One of those changes is making it easier for school districts to offer public preschool for 4-year-olds. As a result, more Maine children will have the chance to participate in early education programs that offer them a head start on their education, a greater likelihood of short- and long-term academic success, a lower likelihood of requiring costly special education services, a greater long-term likelihood of becoming gainfully employed, and a reduced long-term likelihood of engaging in crime and requiring costly incarceration.

Maine’s school funding policies have long encouraged school districts to offer public preschool. The students enrolled have counted as other students do for purposes of calculating state aid. The struggle was in finding the money to start the pre-K programs, since state aid for the young students didn’t kick in until a year after the programs began.

A policy change included in the state budget that passed last July will allow school districts to start collecting state aid for public preschool programs the same year they start.

Already, the promise of state funding for a proven education policy is encouraging more school districts to offer public preschool and helping others expand their offerings. As the BDN recently reported, 13 school districts have told the state they plan to start offering public preschool in the fall for the first time, and 29 additional school districts say they plan to expand their preschool offerings this fall.

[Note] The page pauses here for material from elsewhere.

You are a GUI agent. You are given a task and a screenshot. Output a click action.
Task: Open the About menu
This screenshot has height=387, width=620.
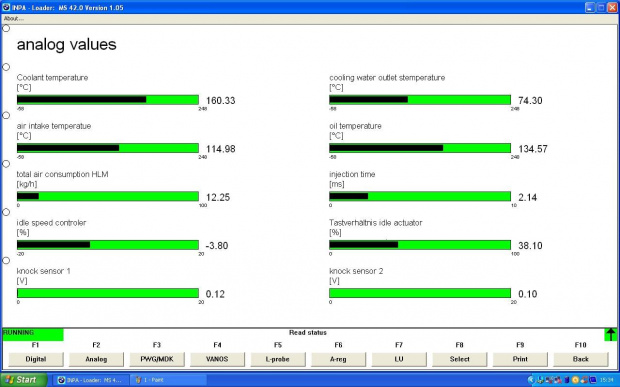coord(14,19)
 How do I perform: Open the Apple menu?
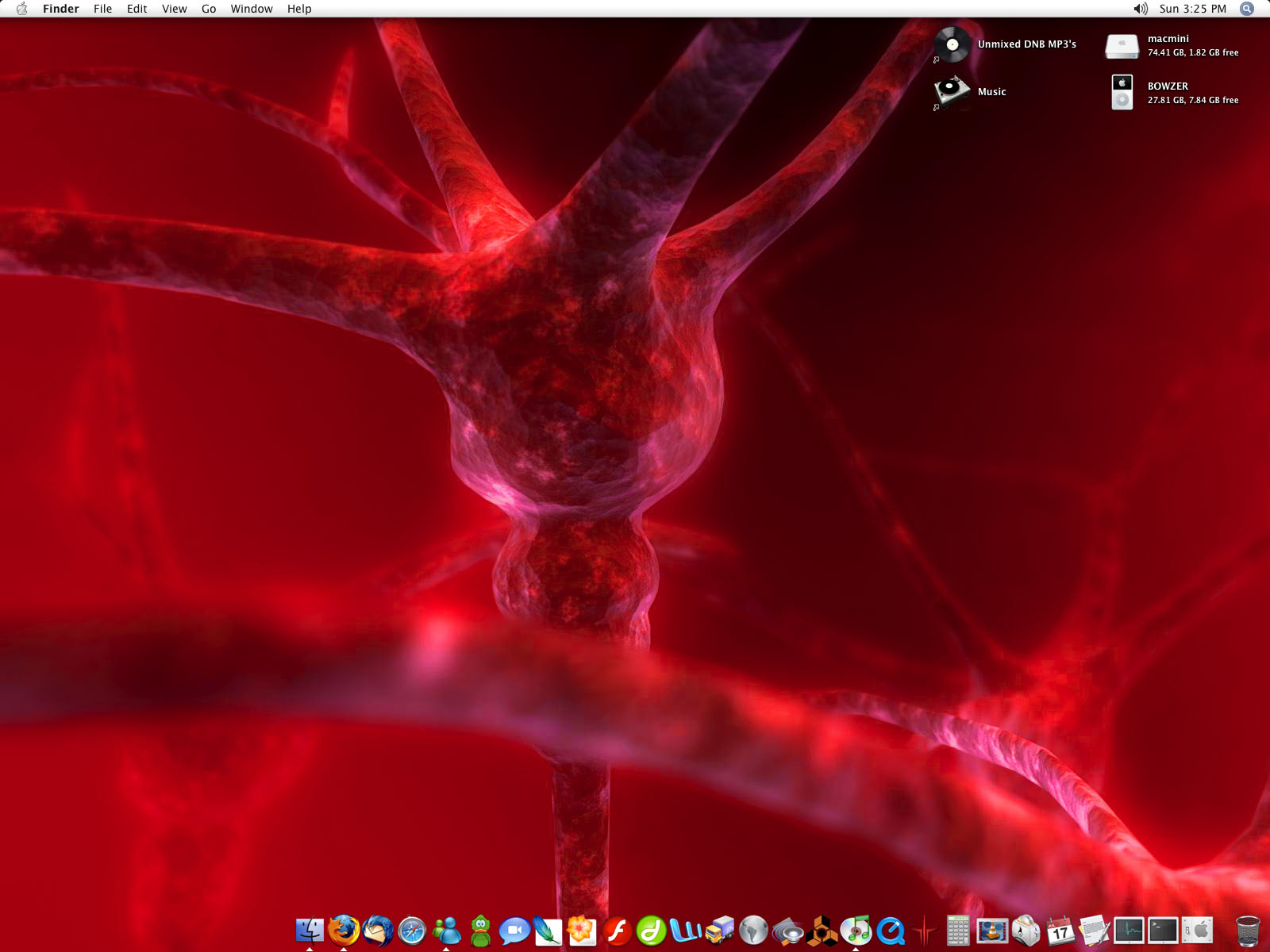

This school year will mark the second for another policy change aimed at helping the state’s poorest students: An adjustment lawmakers made to Maine’s school funding system is directing more resources to districts with high proportions of low-income students that the districts will have to spend on “extended learning programs,” such as after-school and summer programs and tutoring, that specifically benefit low-income students. That adjustment translated into $28 million for the current school year out of more than $2 billion in total school spending.

Another policy change that took effect last year ended a state practice of withholding some state money from districts that received additional federal aid because of their large populations of low-income students. Now, those districts that receive Title I funds — which are earmarked for poor districts — can receive them without having to worry about a corresponding loss in state aid. That’s $40 million that can remain where it should.

Maine should be spending more of its state education funding specifically for the benefit of low-income students. More and more research in recent years has shown that additional spending on poor students makes a difference for them that it doesn’t for wealthier students — both in the short and long terms. It all suggests the state should be tipping the balance even more in favor of its low-income students, and we’re pleased to see some of that happening.

The state aid estimates school districts receive this week will reflect a number of other changes as well. The state is setting aside less money for school district administration — part of an effort by Gov. Paul LePage’s administration, also included in the state budget, to get school districts to provide more services regionally. It’s also changing the way it pays for career and technical education, with the state assuming more of those costs.

The changes might all lead to some surprises as school districts plan their budgets for the fall, but a number of them will mean that state education money is going where it will prove most helpful.